[Colloquium] My yesterday or your yesterday? - Reconstructing a proto calendar with an intrinsic frame of reference

Scant data and low rates of lexical retention can constrain application of the comparative method, but the semantic oppositions present in a particular domain can make for a lexical system with semantics that can be reconstructed by contrast (Dyen and Aberle 2010). In Avava, Neverver, and Ninde (Oceanic, Vanuatu), the unique structure of the calendrical lexicon for days of the week and for months is particularly amenable to semantic reconstruction, often even in the absence of cognate forms. The days of the week in these languages employ an intrinsic temporal frame of reference. This frame of reference appears to be unusual for large timescales, although it has been described for spatial motion metaphors for rescheduled events (Rothe-Wulf, Beller, & Bender 2014). For example, Ninde maxan ‘tomorrow, the second day (of/from)’ forms part of the larger construction in (1):

 

            (1)        netou   t-maxan

                        year        rlvzr-morrow

                        ‘next year (from now), the second year (of/from)’

 

The week extends as far as seven days both into the future and the past relative to a reference day. In contrast to the months, this vocabulary has largely resisted influences of globalization. Throughout Melanesia, months generally bear descriptive names related to the annual yam cultivation cycle. Much has been lost in adapting traditional month names to Gregorian months, but different, yet overlapping retentions of a proto system allow for comparative work to reveal much of the calendrical history.

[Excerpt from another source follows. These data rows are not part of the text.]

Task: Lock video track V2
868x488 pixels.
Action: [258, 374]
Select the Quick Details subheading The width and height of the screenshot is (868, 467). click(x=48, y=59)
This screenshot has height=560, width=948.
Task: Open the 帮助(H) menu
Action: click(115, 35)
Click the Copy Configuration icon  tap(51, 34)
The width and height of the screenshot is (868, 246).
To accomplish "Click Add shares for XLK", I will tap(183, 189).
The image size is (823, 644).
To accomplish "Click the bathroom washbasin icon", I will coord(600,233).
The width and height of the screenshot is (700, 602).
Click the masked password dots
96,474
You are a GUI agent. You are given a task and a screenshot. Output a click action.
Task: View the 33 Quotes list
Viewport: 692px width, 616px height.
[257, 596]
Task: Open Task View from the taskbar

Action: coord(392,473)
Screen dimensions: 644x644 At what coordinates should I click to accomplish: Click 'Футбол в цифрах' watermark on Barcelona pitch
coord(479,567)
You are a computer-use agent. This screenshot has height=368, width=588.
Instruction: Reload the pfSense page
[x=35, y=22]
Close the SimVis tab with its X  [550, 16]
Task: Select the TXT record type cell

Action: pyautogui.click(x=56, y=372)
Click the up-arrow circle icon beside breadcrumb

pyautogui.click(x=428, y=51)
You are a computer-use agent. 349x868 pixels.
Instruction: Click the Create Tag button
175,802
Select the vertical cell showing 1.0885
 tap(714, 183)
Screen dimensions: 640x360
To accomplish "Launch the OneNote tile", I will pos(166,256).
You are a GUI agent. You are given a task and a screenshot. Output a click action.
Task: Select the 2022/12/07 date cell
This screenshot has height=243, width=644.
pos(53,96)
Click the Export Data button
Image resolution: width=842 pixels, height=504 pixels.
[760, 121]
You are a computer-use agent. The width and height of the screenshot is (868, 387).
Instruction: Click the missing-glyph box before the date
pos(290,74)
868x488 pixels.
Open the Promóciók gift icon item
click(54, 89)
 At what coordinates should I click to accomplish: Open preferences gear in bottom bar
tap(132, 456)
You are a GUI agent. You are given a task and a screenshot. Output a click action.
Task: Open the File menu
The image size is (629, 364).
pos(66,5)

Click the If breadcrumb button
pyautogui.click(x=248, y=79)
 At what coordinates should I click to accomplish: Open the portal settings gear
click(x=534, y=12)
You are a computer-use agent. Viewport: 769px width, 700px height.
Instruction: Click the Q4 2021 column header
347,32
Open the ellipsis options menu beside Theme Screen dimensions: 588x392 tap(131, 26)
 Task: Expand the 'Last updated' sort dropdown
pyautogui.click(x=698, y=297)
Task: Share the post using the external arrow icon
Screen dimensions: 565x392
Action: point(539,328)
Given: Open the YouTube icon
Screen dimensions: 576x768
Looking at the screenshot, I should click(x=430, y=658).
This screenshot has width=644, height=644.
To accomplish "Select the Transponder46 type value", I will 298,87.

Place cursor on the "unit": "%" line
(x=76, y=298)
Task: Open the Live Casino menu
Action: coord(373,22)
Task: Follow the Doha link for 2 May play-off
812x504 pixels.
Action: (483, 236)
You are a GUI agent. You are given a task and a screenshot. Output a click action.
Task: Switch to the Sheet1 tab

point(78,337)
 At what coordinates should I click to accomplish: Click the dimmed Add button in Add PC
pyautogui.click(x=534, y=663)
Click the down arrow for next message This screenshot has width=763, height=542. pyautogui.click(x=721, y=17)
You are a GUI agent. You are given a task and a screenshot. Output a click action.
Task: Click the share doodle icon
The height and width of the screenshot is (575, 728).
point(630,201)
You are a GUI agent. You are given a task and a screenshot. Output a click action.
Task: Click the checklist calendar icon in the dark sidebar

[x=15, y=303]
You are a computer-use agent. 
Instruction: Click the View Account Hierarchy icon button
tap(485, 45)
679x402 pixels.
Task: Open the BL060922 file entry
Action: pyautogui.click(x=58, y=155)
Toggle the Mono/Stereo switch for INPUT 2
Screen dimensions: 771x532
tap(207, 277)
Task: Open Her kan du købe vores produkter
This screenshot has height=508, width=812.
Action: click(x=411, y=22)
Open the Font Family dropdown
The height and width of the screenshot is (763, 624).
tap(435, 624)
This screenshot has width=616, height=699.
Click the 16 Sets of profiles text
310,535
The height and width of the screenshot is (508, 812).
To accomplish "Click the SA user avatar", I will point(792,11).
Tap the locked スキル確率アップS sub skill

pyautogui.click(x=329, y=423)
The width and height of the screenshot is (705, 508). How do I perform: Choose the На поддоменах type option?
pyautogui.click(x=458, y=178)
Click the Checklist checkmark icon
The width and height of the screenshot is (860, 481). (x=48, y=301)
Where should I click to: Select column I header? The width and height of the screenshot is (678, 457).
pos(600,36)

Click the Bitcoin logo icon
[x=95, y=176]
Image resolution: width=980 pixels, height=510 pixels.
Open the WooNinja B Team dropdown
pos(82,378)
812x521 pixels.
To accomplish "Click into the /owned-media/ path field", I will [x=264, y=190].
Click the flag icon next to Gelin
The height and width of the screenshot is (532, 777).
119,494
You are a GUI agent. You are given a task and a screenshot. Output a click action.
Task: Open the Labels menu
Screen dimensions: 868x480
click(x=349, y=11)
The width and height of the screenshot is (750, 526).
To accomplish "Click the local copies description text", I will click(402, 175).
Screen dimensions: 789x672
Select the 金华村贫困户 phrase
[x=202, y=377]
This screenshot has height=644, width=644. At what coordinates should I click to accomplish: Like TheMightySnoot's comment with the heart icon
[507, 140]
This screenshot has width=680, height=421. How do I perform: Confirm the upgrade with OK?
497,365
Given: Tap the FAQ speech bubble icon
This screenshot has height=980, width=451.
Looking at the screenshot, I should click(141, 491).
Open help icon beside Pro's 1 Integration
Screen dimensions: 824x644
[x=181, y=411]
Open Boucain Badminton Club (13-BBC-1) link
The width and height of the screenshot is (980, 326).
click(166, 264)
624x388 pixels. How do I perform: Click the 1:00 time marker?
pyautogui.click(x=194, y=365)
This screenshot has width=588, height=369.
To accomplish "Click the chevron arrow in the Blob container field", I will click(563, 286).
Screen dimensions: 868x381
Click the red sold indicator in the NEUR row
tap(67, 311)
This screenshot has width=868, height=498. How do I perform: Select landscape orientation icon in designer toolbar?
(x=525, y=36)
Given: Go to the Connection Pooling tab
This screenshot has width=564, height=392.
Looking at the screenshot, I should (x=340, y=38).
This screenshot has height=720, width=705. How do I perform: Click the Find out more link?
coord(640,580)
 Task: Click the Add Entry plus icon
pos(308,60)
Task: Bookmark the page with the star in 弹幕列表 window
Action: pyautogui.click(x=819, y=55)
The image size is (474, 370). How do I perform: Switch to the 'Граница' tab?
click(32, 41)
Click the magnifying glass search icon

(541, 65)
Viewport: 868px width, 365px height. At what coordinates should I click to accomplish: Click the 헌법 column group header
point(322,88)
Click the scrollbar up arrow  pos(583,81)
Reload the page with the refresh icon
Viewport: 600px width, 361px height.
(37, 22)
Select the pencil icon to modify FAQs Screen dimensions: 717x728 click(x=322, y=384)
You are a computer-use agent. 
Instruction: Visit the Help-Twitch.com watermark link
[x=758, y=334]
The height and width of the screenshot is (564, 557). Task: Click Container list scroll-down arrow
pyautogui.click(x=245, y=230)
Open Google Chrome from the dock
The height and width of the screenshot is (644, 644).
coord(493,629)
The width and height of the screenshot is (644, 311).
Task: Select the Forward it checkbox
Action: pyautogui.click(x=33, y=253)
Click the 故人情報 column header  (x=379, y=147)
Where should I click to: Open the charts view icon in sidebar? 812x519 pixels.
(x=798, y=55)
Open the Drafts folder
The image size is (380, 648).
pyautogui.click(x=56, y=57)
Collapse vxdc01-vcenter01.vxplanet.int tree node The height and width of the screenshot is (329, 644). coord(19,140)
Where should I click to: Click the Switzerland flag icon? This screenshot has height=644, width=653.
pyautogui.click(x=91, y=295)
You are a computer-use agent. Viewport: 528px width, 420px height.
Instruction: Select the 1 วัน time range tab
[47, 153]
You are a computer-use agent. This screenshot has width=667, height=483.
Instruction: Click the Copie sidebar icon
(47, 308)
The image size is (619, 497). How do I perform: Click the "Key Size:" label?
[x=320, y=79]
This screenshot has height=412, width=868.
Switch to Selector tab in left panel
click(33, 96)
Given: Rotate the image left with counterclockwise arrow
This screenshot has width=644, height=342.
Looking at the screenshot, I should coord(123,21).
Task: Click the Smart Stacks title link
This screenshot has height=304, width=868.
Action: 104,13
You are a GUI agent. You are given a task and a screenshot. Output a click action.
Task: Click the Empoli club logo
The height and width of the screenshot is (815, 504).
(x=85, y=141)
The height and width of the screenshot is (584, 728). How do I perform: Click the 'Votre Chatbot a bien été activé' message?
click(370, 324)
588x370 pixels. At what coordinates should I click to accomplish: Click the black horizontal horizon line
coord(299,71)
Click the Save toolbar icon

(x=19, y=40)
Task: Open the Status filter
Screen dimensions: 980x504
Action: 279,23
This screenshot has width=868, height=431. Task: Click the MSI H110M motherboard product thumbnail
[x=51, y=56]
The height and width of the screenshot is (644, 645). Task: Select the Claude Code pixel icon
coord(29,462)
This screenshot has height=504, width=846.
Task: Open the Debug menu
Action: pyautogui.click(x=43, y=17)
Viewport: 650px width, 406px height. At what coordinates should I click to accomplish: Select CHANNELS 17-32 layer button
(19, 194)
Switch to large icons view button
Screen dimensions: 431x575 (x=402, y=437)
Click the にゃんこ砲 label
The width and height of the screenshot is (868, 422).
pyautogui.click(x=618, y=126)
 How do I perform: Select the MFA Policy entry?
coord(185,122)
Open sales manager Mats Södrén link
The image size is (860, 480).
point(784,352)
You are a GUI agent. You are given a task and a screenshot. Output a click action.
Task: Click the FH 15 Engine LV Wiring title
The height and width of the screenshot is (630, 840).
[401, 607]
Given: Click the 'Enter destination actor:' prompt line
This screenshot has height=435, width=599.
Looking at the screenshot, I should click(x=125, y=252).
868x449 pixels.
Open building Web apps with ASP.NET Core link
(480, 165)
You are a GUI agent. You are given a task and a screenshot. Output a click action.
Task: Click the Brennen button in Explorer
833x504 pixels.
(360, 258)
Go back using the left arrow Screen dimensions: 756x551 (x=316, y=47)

            To this end, this talk brings together the comparative method, lexical semantic analysis, and ethnography and anthropology of time in Melanesia (Codrington 1891, Leach 1950, Mondragón 2004), especially as they pertain to yam cultivation (Scaglion 1999). This work represents part of a larger community-based historical reconstruction serving the priorities of community members. The unique reconstructibility of lexical systems contributes to long-standing challenges in determining genetic subgroups by sound change in one of the most linguistically diverse regions of the world.